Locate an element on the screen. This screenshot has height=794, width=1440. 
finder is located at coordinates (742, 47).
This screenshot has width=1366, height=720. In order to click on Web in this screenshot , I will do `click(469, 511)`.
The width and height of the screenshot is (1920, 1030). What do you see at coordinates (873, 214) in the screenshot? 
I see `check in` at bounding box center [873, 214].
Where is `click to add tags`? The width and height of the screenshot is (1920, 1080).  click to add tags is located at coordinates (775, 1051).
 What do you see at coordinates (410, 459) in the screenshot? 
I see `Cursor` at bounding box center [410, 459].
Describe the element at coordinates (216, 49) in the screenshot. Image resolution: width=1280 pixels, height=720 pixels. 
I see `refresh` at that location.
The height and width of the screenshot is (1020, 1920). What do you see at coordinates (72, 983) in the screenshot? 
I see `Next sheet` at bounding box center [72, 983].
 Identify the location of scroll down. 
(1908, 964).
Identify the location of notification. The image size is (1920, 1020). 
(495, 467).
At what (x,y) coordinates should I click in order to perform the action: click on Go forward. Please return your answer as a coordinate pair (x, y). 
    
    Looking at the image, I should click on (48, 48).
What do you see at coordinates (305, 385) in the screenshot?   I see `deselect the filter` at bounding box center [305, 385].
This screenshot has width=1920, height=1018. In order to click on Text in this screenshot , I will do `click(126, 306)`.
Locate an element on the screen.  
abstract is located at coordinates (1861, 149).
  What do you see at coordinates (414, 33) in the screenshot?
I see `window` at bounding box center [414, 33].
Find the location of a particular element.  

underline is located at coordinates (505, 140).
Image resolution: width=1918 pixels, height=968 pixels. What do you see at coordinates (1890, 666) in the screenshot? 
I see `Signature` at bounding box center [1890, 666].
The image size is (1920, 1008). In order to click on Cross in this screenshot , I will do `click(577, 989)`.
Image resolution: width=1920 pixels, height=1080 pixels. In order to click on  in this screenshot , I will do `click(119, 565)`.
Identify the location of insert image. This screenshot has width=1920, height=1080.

·····

WHAT TO PRODUCE :: Report each line of the data that contains the string "size", copying every such line in full. Match case exactly.

SOLUTION ::
Identify the location of notification. The image size is (1920, 1020). 
The image size is (1920, 1008). In order to click on Cross in this screenshot , I will do `click(577, 989)`.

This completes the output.